_BRIEF:_
Could you give the part of the data that opens with the line containing "The image size is (998, 624)." and closes with the line containing "click(27, 291)" as a JSON list of strings, one per line and with blank lines omitted? Leave the pictures out of the answer.
--- SUPPLIED DATA ---
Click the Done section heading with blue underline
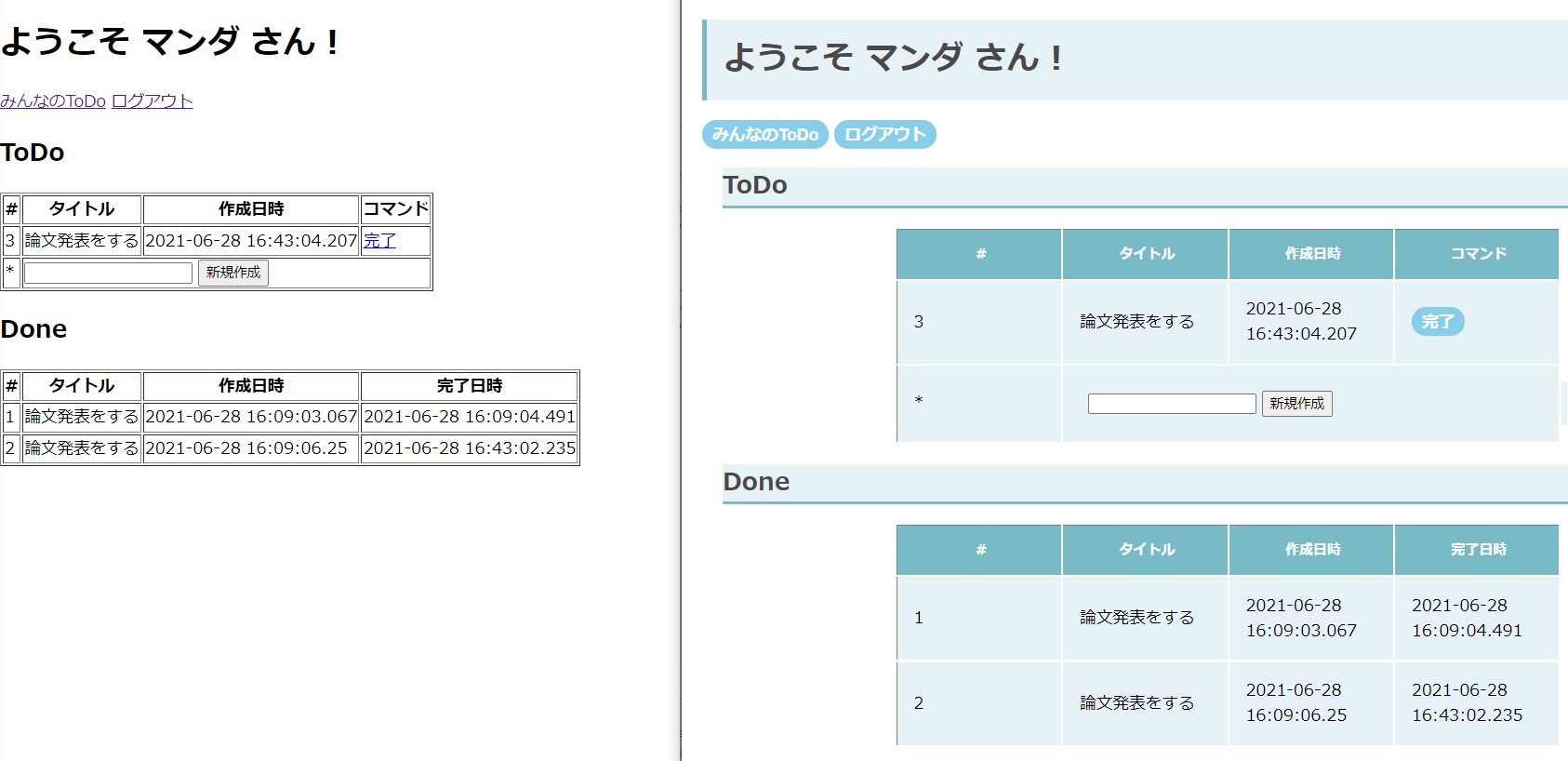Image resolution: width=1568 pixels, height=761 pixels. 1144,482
---
--- SUPPLIED DATA ---
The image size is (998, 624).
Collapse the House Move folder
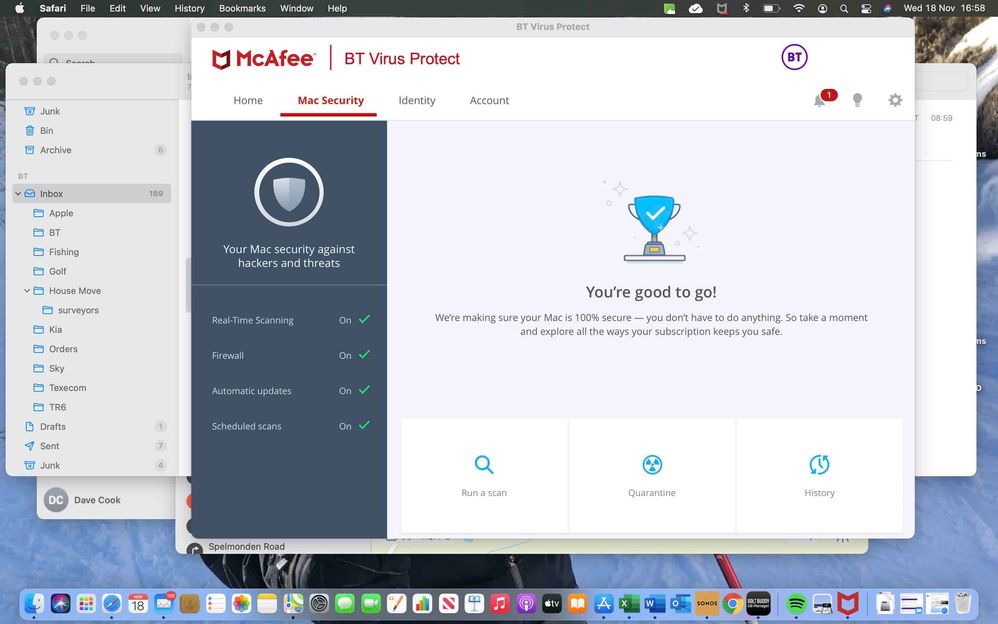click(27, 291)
---
_WRITTEN RESPONSE:_
[
  "The image size is (998, 624).",
  "Collapse the House Move folder",
  "click(27, 291)"
]